The Taylor series is a mathematical representation of a function as an infinite sum of terms that are calculated from the values of the function and its derivatives at a specific point. It is named after the mathematician Brook Taylor who first described the concept in the 18th century.
To derive the full Taylor series, we start by expanding the linear approximation formula that you mentioned:
f(x)\approx f(a)+f'(a)(x-a)
We can rewrite this as:
f(x)=f(a)+f'(a)(x-a)+R_1(x)
where R_1(x) is the remainder term, which represents the difference between the actual function and its linear approximation.
Now, we can further expand the remainder term by using the second derivative of the function:
R_1(x)=\frac{f''(a)}{2!}(x-a)^2+R_2(x)
where R_2(x) is the second-order remainder term.
Continuing this process, we can expand the remainder term to include higher-order derivatives of the function:
R_n(x)=\frac{f^{(n)}(a)}{n!}(x-a)^n+R_{n+1}(x)
where R_{n+1}(x) is the (n+1)-th order remainder term.

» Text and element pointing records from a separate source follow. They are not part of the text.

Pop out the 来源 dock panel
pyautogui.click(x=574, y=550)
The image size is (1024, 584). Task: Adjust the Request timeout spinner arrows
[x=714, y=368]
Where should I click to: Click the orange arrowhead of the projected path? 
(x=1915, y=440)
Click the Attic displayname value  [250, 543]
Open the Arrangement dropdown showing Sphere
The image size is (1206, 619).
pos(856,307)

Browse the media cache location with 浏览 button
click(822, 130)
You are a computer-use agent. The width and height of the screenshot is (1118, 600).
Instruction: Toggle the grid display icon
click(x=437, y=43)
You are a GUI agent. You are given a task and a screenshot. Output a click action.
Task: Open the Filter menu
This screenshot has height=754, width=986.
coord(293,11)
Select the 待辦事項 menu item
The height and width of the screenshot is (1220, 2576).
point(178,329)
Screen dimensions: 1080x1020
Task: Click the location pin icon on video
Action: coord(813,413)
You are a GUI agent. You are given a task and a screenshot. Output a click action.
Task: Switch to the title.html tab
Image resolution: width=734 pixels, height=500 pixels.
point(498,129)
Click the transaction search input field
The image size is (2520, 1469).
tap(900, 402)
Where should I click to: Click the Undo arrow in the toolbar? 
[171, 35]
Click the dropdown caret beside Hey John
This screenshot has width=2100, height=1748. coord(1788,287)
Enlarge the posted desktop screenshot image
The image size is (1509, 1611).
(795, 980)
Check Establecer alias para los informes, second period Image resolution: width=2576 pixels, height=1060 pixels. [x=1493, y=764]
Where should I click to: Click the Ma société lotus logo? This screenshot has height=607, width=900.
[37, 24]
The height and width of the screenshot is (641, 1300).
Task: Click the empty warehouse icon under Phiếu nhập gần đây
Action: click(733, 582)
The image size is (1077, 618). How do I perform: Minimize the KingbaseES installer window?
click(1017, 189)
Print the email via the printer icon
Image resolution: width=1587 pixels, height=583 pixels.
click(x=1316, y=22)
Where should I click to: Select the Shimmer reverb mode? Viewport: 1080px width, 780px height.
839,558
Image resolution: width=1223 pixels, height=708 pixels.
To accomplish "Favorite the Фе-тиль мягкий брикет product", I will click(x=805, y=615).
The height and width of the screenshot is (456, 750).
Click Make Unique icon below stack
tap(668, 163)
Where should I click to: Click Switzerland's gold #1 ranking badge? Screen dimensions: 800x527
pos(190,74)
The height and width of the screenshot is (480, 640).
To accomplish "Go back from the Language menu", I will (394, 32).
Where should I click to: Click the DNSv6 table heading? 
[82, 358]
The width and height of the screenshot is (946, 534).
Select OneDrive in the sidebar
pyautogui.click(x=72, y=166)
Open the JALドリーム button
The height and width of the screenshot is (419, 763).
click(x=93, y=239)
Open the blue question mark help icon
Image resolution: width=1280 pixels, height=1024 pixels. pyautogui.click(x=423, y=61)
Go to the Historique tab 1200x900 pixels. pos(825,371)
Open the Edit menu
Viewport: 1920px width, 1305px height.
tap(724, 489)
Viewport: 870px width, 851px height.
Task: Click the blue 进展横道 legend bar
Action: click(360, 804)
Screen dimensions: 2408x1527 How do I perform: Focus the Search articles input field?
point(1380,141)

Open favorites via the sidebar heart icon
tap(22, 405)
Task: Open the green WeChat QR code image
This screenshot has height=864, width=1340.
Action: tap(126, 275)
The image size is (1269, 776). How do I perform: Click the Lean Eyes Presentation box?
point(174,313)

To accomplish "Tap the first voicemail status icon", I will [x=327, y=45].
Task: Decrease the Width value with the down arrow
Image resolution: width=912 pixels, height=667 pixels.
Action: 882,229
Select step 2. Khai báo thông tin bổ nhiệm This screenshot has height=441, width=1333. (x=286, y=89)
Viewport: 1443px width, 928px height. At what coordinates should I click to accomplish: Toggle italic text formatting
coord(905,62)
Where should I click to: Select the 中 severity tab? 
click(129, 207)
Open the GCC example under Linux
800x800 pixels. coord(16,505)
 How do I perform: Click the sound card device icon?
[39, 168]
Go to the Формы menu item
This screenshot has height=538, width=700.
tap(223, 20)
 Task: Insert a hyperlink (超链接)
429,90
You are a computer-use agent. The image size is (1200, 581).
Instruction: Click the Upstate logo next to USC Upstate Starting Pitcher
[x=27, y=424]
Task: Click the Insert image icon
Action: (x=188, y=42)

Substituting these expanded remainder terms into our original equation, we get:
f(x)=f(a)+f'(a)(x-a)+\frac{f''(a)}{2!}(x-a)^2+\frac{f^{(3)}(a)}{3!}(x-a)^3+...+\frac{f^{(n)}(a)}{n!}(x-a)^n+R_{n+1}(x)
This is the general form of the Taylor series, which includes an infinite number of terms. However, in practice, we usually only use a finite number of terms to approximate a function.
To summarize, the Taylor series is derived by expanding the linear approximation formula and including higher-order derivatives of the function in the remainder term. This allows us to approximate a function with increasing accuracy as we include more terms in the series.